Ein weiterer Tipp ist: Versuche herauszufinden was es fuer dich heisst Musik zu "verstehen" und wenn du das Gefeuhl hast etwas nicht "verstanden" zu haben (eine Stelle, ein Stueck, etc.) dann probier solange herum bis du das Gefuehl hast es zu verstehen. Ich denke was das heisst ist bei jedem hoechst individuell.

Dann zum Thema Auswendiglernen: Mir hilft hier mentales ueben sehr sehr viel.

Das war jetzt alles was mir eingefallen ist. Viel Erfolg!
 
Hui,
vielen Dank! Das klingt in der Tat nach einem sehr zeitintensiven Projekt. Aber das Ziel ist definitiv, in Konzepten/Strukturen zu denken, ich will ja nicht jede Notenfolge auswendig lernen. Das motorische Gedächtnis, das mir gute Dienste erweist, versagt leider, wenn ich ein Stück zu lange nicht mehr angerührt habe ...
 
Jetzt endlich meine Frage: Wo soll ich nur mit der Theorie anfangen, damit ich auch verstehe, was da harmonisch vor sich geht? Quintenzirkel pauken?
Nachdem alibiphysiker nun die ganz schweren Geschütze aufgefahren hat, will ich einmal betonen, dass du schon dadurch sehr viel weiterkommen wirst, wenn du dich mit grundlegenden Akkorden beschäftigst, d.h. Dur-/Moll-Akkorde, Dominantseptakkorde, Vorhalte, verminderter Septakkord, übermäßige und verminderte Akkorde etc. Das ist auch schon einiges an Stoff, wenn man damit noch gar nicht vertraut ist, aber es erlaubt dir schlussendlich ein Gewimmel von Tönen als eine Harmonie zu begreifen.

lg marcus
 
Hi Marcus,

danke für deine Nachricht! Ich habe mir jetzt das Buch von da la Motte bestellt. Das scheint ein guter Anfang zu sein. Vielleicht betrachte ich die Stücke dann etwas anders. Ich spiele eigentlich fast nur Romantiker (+ Beethoven & Bach, wobei mir Letzterer nur wirklich gut gefällt, wenn er von Gould gespielt wird), die sollten harmonie-theoretisch doch gut zu erfassen sein :)

Wie heißt denn das Buch von Wolf?
 
Wie kann ich mir das denn vorstellen? Also ganz ohne Notentext und abseits vom Klavier das Stück durchgehen? Sorry, falls es eine blöde Frage ist, aber das habe ich noch nie ausprobiert.
Ne, das ist keineswegs ne bloede Frage. Ich denke bloss auch hier, dass es ziemlich individuell ist, wie genau man vorgehen muss, dass es einem hilft.

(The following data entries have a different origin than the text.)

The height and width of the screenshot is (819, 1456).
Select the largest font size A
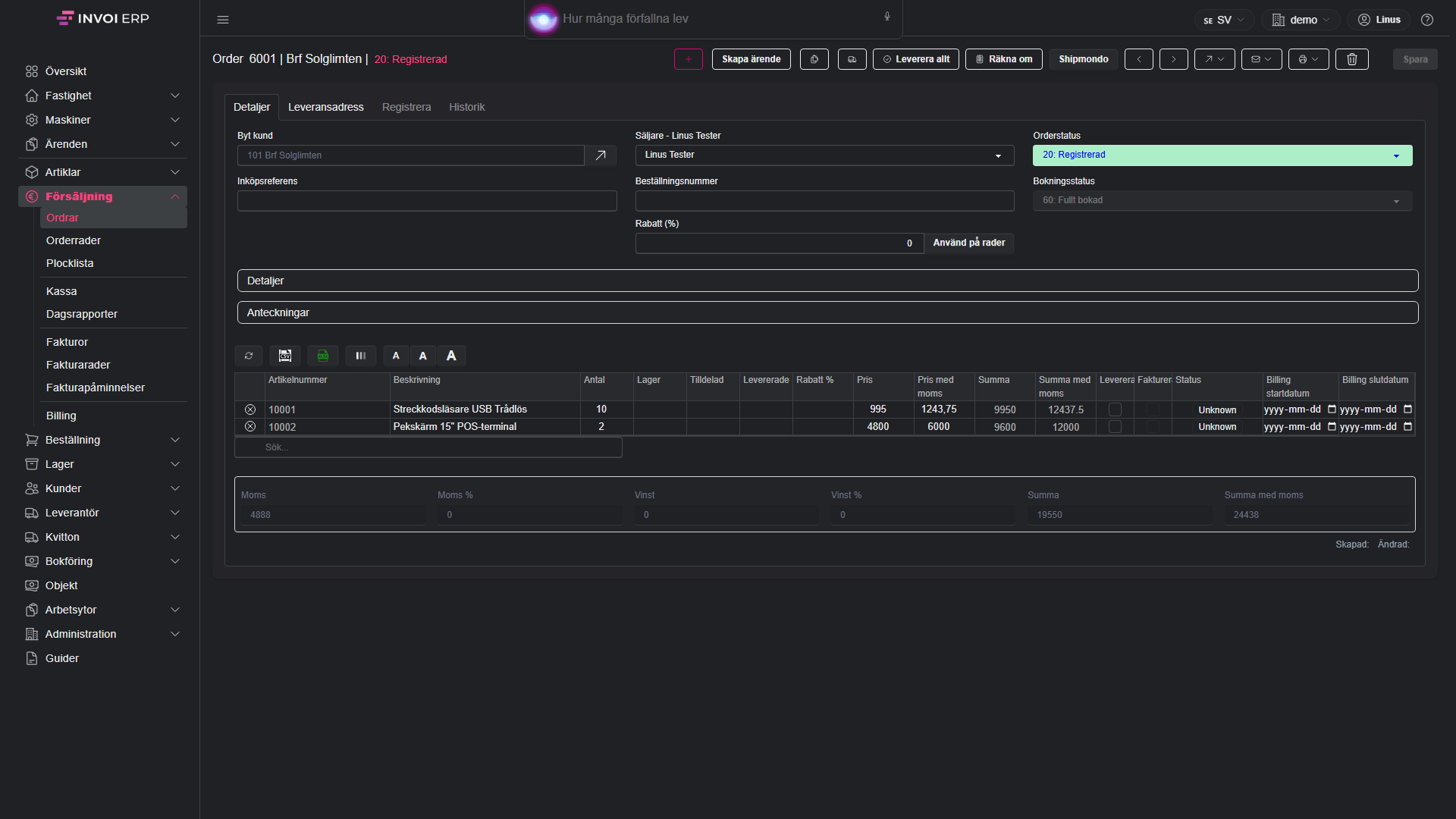click(451, 356)
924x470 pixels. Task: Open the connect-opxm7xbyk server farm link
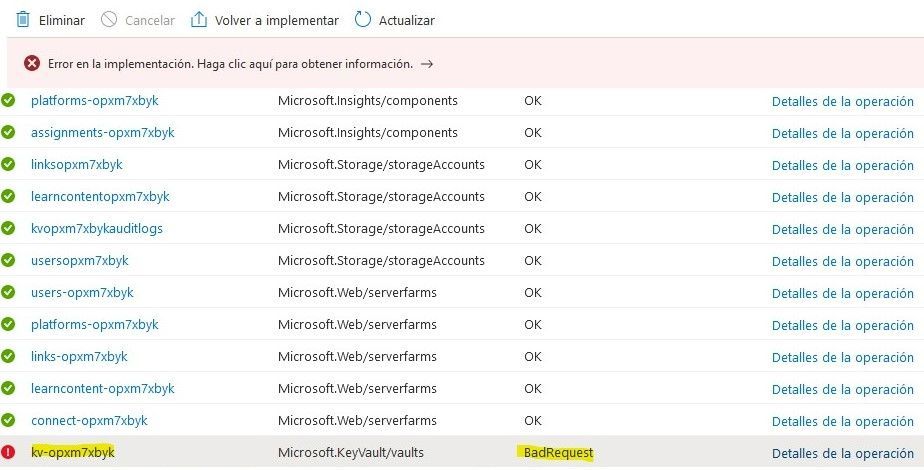(89, 421)
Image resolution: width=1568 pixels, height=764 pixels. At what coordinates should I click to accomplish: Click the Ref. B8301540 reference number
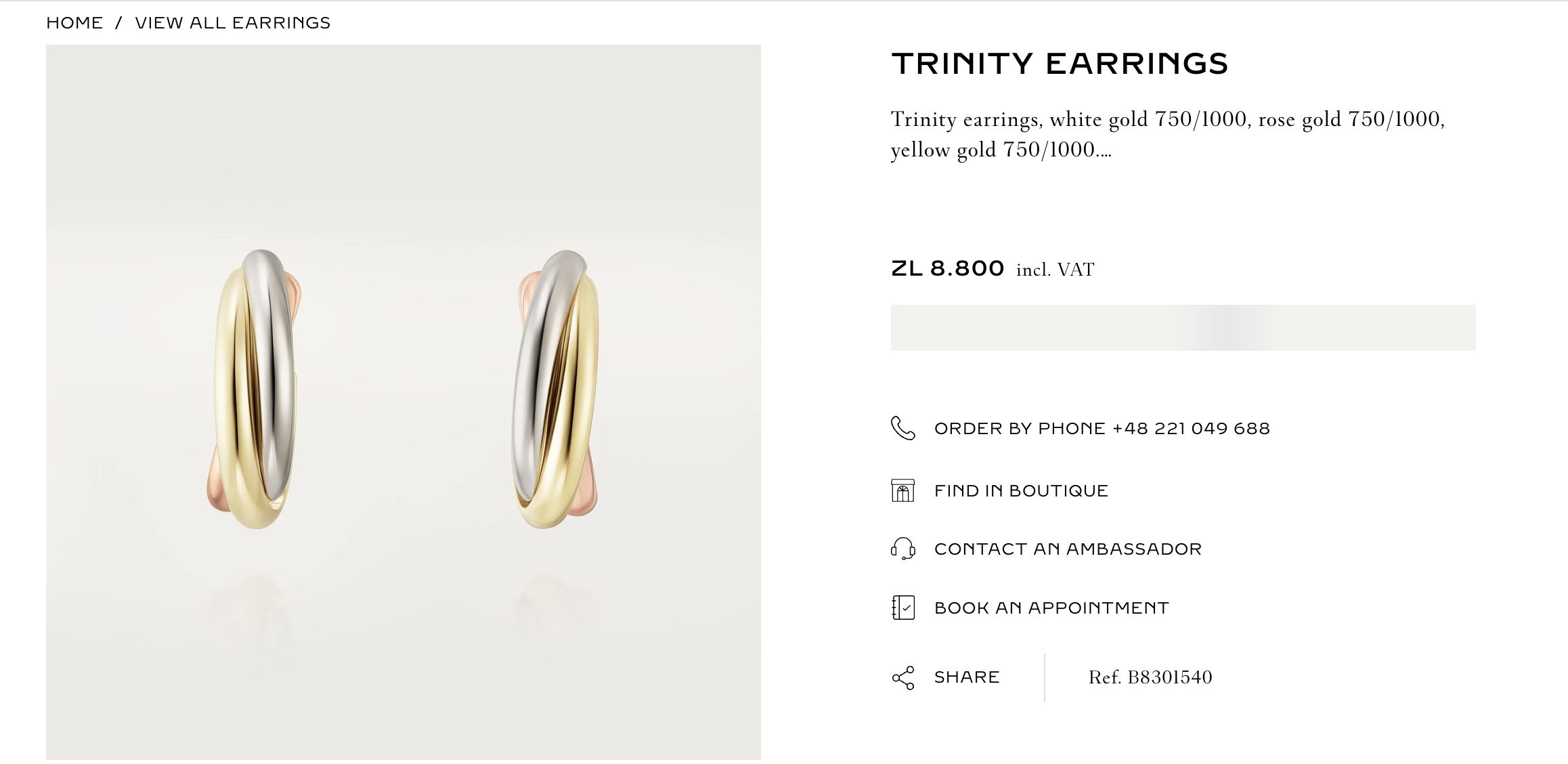coord(1150,677)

Ich habe hier drei Modi: Mentales Ueben mit Klavier und Noten, mentales Ueben ohne Klavier mit Noten, mentales Ueben ohne Klavier und ohne Noten (letzteres kann man gut Abends im Bett machen, da ist es auch irgendwie extrem nachhaltig, da das Gehirn dann ueber Nacht darueber bruetet :-D) .

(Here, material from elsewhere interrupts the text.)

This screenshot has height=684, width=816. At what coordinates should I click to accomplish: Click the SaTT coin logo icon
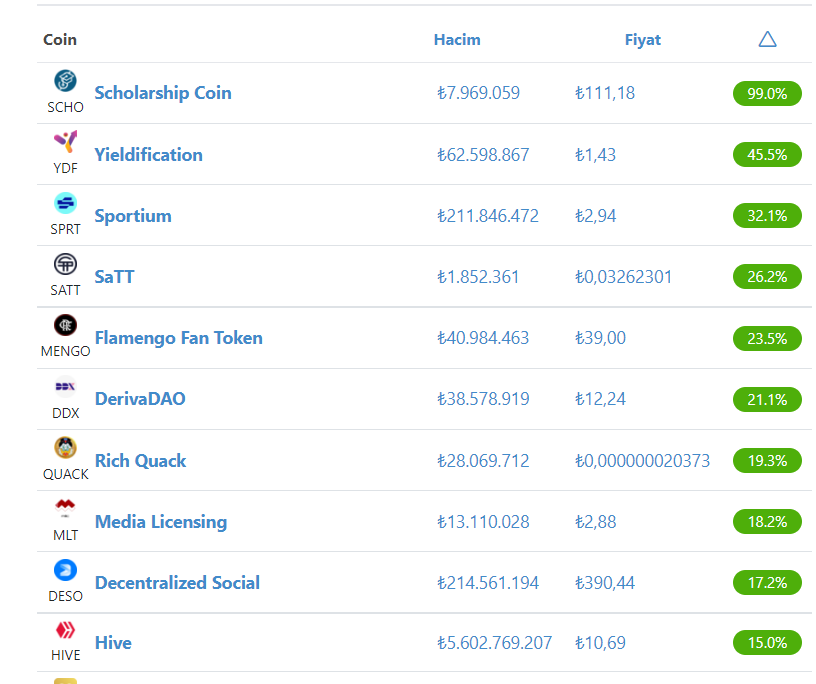pyautogui.click(x=65, y=264)
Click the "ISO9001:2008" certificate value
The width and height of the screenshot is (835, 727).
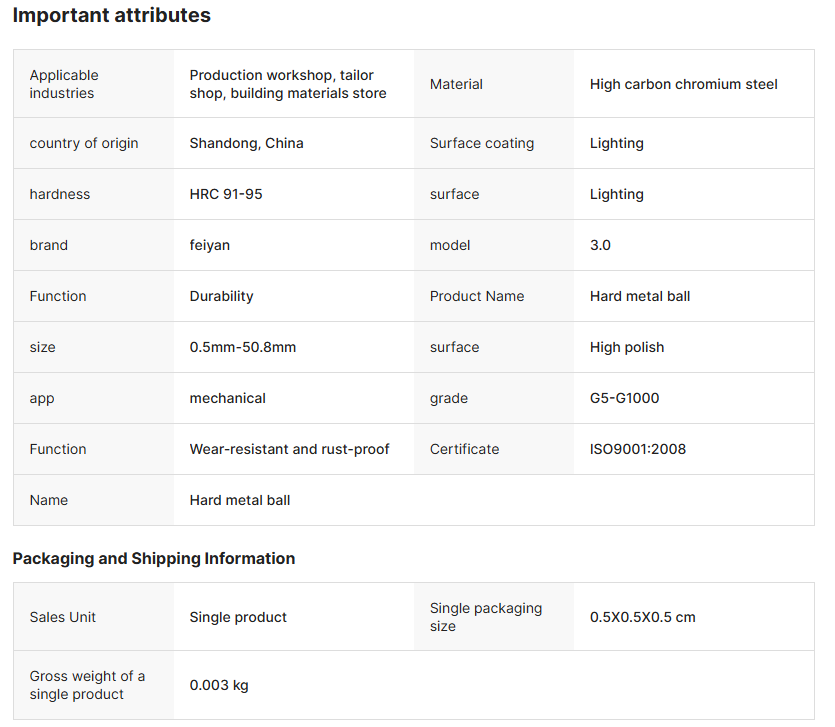click(x=638, y=449)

Beim Mentalen ueben mit Klavier und Noten sitze ich neben dem Klavier mit den Noten, und stelle mir ganz genau vor, wie ich es spiele. Incl. Klangeindruck, Haptik, etc. Dabei kommen mir haeufig erstaunlich viele Ideen zur musikalischen Gestaltung (viel mehr als wenn ich am Klavier sitze lustigerweise). Wenn ich das Gefuehl habe den Abschnitt um den es mir ging komplett verstanden zu haben, genau zu wissen wie er sich anfuehlt und anhoert und zu wissen was ich alles will, dann setze ich mich ans Klavier und spiele es moeglichst fehlerfrei. Wenn Fehler passieren, setze ich mich wieder hin, und versuche den Fehler mental zu beheben. Das funktioniert alles natuerlich nicht immer, gerade wenn die technische Schwierigkeiten ueber meiner aktuellen Komfortzone sind oder wenn Stellen sehr unbequem sind, muss man natuerlich auch am Klavier rumprobieren.

Beim Mentalen ueben ohne Klavier und mit Noten spiele ich das Stueck abschnittsweise im Kopf "fehlerfrei" durch, wobei ich mich auch hier jeder Note und allem was ich tun will vergewissere. Sonst gilt das gleiche wie oben. Und ohne Noten mach ich halt das gleiche ohne Noten.

Der Punkt ist m.E., dass das was man ohne Probleme mental ueben kann, wo man jede Note verstanden hat und genau weiss was man will auch absolut fehlerfrei und textsicher am Klavier spielen kann. Das kann man durch mentales ueben m.E. sehr gut trainieren. Gefaehrlich wird es bei "motorischen Automatismen" oder "partiellem weghoeren" (Wenn man sich akustisch nicht auf die gesamte Mehrstimmigkeit konzentriert sondern nur einzelne Melodielinien bewusst hoert, und den rest irgendwie hinbastelt).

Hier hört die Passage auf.